L’approvazione della Legge segue il suo naturale percorso, dopo le modifiche di numerazione e di sostanza subite dalla prima bozza. L’art. 69 è stato sostituito dall’art. 48, e quanto alle gare, terrestre e on line, sono state apportate modifiche più o meno sostanziali e più o meno decifrabili. Forse a causa delle pressioni (tutti gli organi di stampa hanno parlato di ulteriori punti di gioco a dimostrazione che non si leggono più le fonti ma ci si limita a riportare quanto viene dettato), soprattutto politiche, il numero dei punti di vendita del gioco pubblico messi in gara è stato ridotto da 22mila iniziali a 15mila. Di contro è aumentata la base d’asta: per i negozi (nel nuovo articolo 48) 32mila euro (a fronte dei 30mila euro dell’art. 69), mentre per i corner 18mila (nell’art. 69 era di 15mila euro la base d’asta). Il numero delle concessioni on line inizialmente previste in 80, è salito a 120, con scadenza al 2022.

 

Le motivazioni di queste scelte sono illustrate dall’esecutivo nella relazione tecnica pubblicata dagli organi di stampa nel week end trascorso. Per gli apparecchi da intrattenimento e divertimento in vincita in denaro si legge nella relazione tecnica che l’ introito aggiuntivo per l’erario dovrebbe essere “pari a circa 600 milioni di euro complessivi di cui 500 milioni derivanti dalle “new slot” e 100 milioni dalle “Video lotteries”, assumendo quindi una raccolta invariata rispetto al 2014 e tenendo altresì conto dell’andamento nel 2015 (“Commi 1-2. La norma prevede l’incremento dell’aliquota del prelievo erariale unico (PREU) applicata alla raccolta di gioco praticato mediante gli apparecchi disciplinati dall’articolo 110, comma 6, del testo unico di cui al regio decreto 18 giugno 1931, n. 773, ed in particolare:– quelli di cui alla lettera a) del suddetto comma, le c.d. “new slot” (o AWP) che possono essere installate sia in locali che svolgono attività diverse dal gioco (pubblici esercizi, rivendite di tabacchi), quindi ad accesso libero, sia in sale destinate prevalentemente ad attività di gioco (sale scommesse, sale bingo), in cui l’accesso è precluso ai minori d’età;– e quelli di cui alla lettera b), le c.d. “Video Lotteries Terminal” (“o VLT”), che sono “sistemi di gioco” costituiti da una serie di “videoterminali”, con controllo del gioco da remoto, che possono essere installate esclusivamente in sale destinate all’attività di gioco, in cui l’accesso è precluso ai minori di età.

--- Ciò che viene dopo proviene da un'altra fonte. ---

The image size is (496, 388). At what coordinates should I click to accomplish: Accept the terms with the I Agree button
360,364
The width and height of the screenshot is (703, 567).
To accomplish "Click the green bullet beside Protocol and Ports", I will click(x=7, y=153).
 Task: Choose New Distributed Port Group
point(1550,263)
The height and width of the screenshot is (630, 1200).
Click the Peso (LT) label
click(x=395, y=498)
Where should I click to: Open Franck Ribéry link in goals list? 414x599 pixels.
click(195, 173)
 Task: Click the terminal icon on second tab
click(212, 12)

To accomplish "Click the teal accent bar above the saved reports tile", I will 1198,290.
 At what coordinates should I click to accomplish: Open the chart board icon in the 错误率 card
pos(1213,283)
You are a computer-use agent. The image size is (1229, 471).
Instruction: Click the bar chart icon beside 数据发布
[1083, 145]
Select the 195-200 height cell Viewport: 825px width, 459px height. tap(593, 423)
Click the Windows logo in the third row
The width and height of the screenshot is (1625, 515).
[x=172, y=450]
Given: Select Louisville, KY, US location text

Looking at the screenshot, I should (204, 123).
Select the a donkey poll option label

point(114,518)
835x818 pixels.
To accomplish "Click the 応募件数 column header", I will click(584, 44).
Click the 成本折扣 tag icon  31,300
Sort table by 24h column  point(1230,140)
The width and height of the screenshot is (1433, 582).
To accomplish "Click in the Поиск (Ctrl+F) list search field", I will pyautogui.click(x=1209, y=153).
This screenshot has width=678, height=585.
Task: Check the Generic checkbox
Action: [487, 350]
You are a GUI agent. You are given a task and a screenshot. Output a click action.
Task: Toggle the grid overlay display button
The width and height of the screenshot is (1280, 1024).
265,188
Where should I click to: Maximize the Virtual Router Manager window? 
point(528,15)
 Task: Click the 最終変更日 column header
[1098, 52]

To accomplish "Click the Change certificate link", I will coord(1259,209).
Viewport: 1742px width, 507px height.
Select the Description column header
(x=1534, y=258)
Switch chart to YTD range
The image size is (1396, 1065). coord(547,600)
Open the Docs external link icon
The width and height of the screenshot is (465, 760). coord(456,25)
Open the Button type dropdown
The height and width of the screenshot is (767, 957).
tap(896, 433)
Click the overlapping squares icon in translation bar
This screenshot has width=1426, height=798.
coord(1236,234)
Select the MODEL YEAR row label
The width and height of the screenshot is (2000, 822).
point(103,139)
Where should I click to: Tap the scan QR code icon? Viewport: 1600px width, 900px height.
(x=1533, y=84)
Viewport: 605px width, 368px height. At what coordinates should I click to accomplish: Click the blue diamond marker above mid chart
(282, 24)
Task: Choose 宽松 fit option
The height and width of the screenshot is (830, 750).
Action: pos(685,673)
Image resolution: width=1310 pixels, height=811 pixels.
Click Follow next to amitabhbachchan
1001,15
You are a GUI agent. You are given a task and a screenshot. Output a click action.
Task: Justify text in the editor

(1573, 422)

Attualmente sulle c.d. “new slot” o AWP è applicato un prelievo erariale unico pari al 13 per cento, mentre sulle c.d. “Video lotteries Terminal” o VLT è applicato un prelievo pari al 5 per cento. Entrambi i suddetti prelievi sono calcolati sulla raccolta lorda, ossia sull’ammontare complessivo delle somme giocate (c.d. coin in”), al lordo delle vincite. Con la norma in esame le due aliquote sono innalzate rispettivamente al 15 per cento e al 5,5 per cento”).

 

L’altra questione affrontata nella Stabilità è la riapertura dei termini del condono sul modello Legge di Stabilità 2015. A tal proposito nella relazione tecnica viene spiegato che lo scopo del nuovo condono 2016 dovrebbe essere quello di “incoraggiare il passaggio dal gioco illecito a quello lecito dei soggetti non concessionari che offrono, con qualsiasi modalità, scommesse con vincite in denaro in Italia, senza essere collegati al totalizzatore nazionale dell’Agenzia delle dogane e dei monopoli, è prevista una riapertura, fino al 31 gennaio 2016 del procedimento di regolarizzazione”. Il precedente condono potrebbe non essere stato dirimente, visto che è necessario riproporne uno nuovo. L’adesione alla sanatoria permetterà – viene sempre rilevato nella relazione tecnica alla nuova Stabilità- “a coloro che, per mezzo della procedura di regolarizzazione fiscale, entrano a far parte del circuito legale, la possibilità di partecipare alla prossima gara per l’attribuzione delle concessioni per la raccolta delle scommesse sportive, ippiche e non sportive, da espletarsi entro la prima metà dell’anno 2016, in vista della scadenza delle concessioni attualmente vigenti”. Si direbbe un’ultima chiamata alla legalità.

 

Sempre con riferimento alla procedura di regolarizzazione, per l’esecutivo “la raccolta di scommesse, anche quando ha luogo mediante strumenti telematici, può avvenire lecitamente solo ed esclusivamente se posta in essere da parte di soggetti titolari di concessione. Non è, quindi, ammesso che soggetti terzi raccolgano le scommesse per conto dei concessionari o titolari di reti svolgendo una mera intermediazione. Infatti, (come ribadito dal richiamato D.M. n. 111 del 1 marzo 2006 che, sul punto, ha confermato i contenuti del previgente D.M. n. 174/1998), a tutt’oggi, “è vietata ogni forma di intermediazione nella raccolta delle scommesse” (art. 2, comma 5)”.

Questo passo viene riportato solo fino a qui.